→ **Your instructions**
Could you transcribe, word for word, the part of the items that opens with the line containing "The image size" and runs through the end of the items, leaving the pictures out of your answer?

→ **Task material**
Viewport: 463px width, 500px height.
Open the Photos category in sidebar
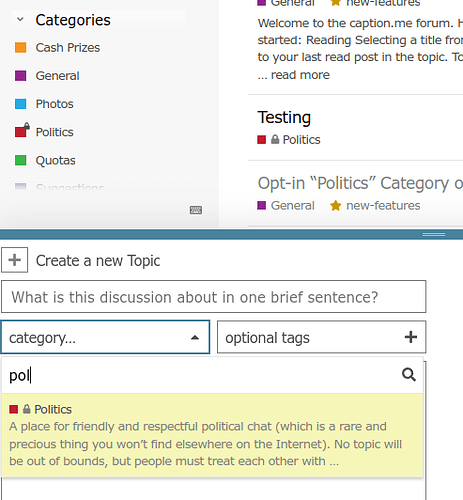click(54, 104)
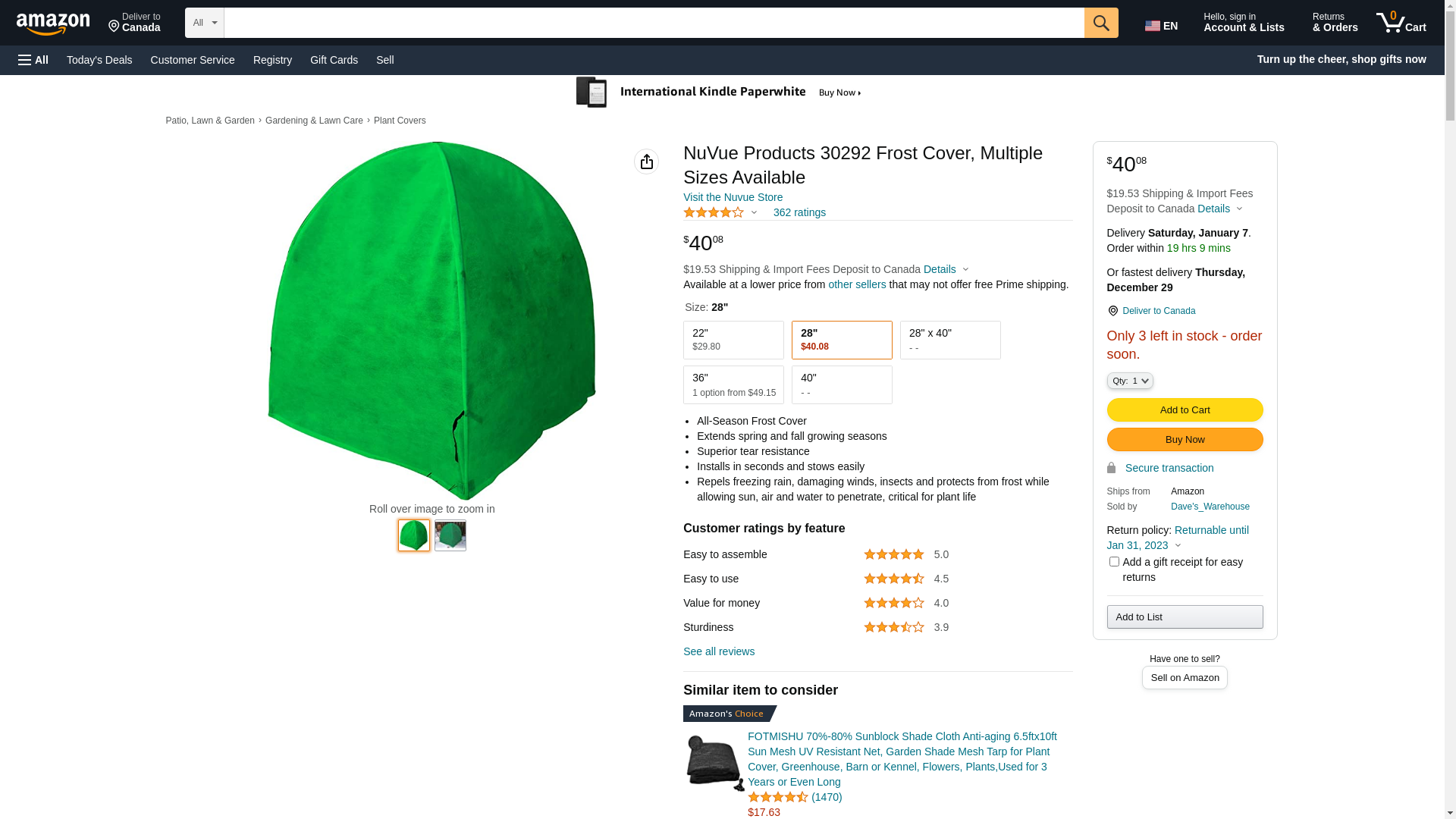Open the All hamburger menu

[x=33, y=60]
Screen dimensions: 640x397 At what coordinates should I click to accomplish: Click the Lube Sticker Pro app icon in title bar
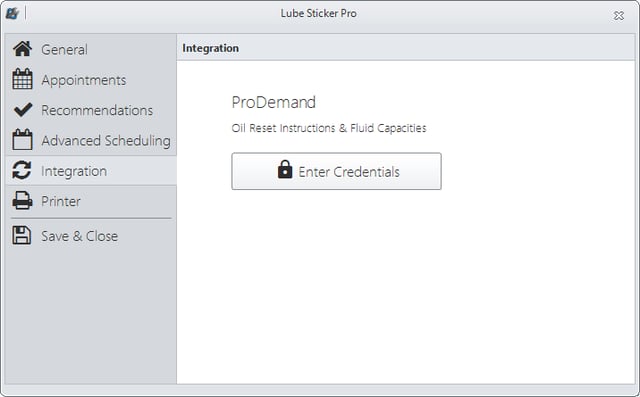pos(12,13)
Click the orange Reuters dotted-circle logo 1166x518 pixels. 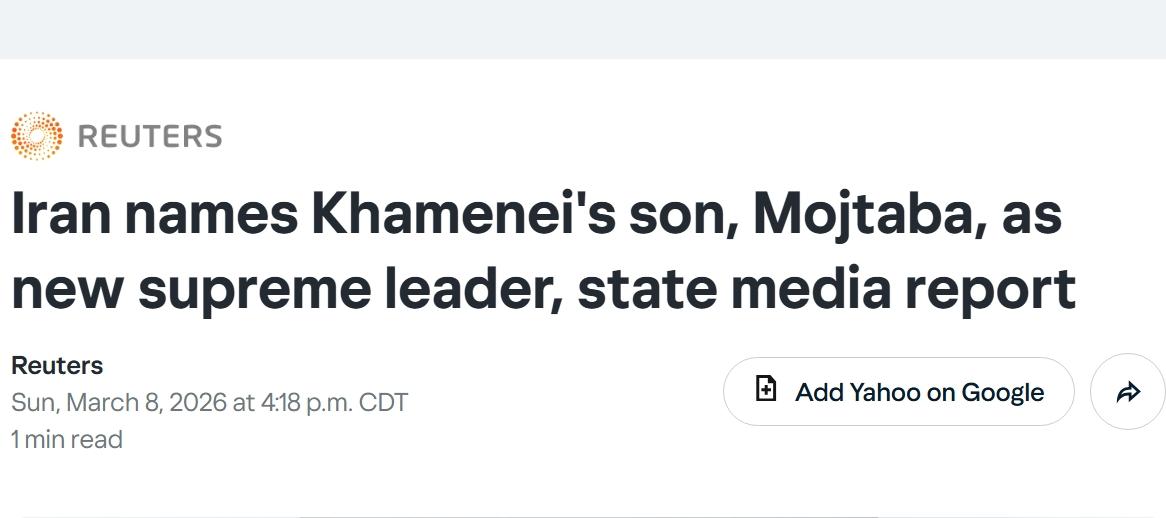[x=36, y=136]
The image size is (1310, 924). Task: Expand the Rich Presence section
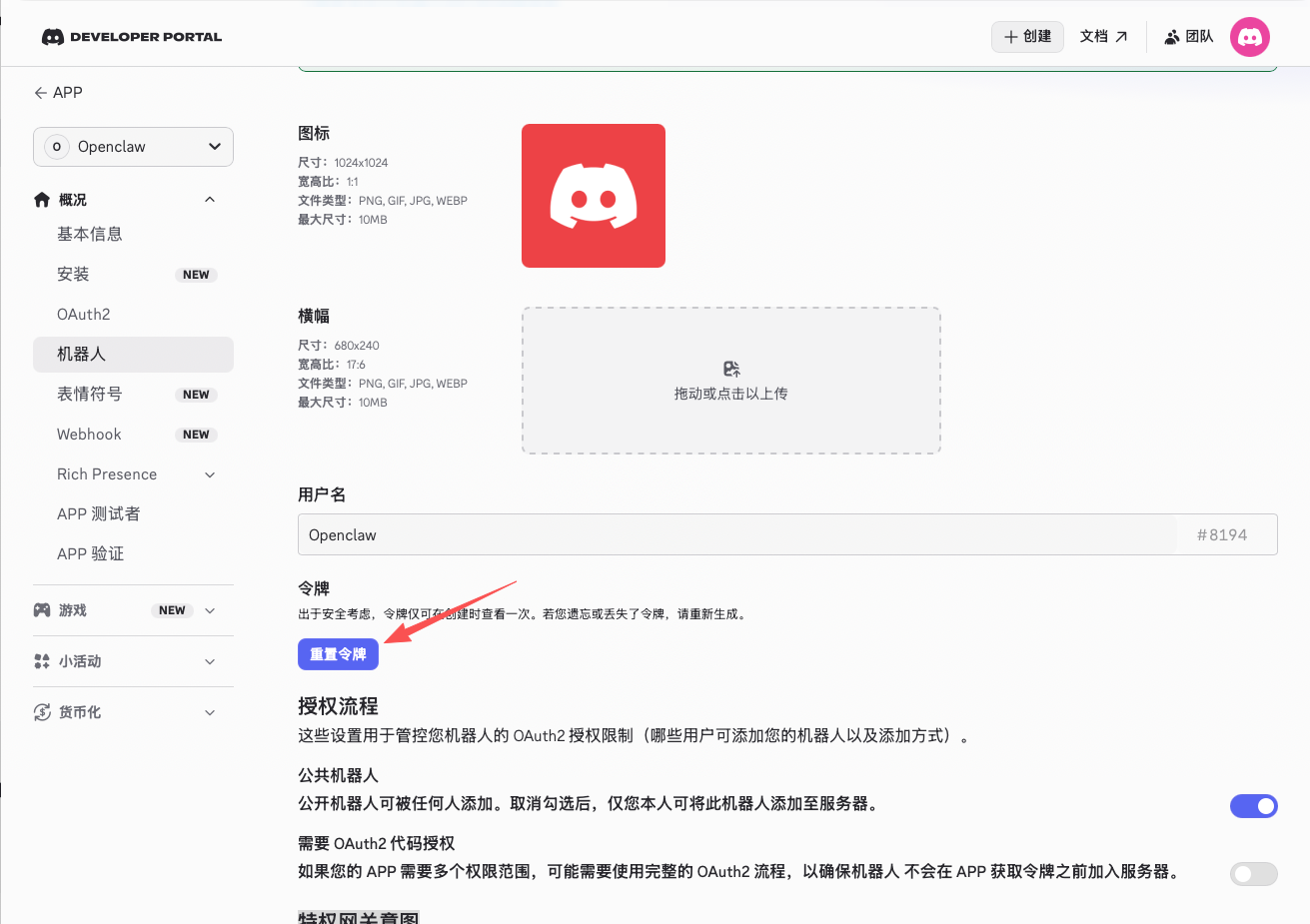tap(210, 473)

→ **Response to the exercise**
The image size is (1310, 924). Task: Expand the Rich Presence section
tap(210, 473)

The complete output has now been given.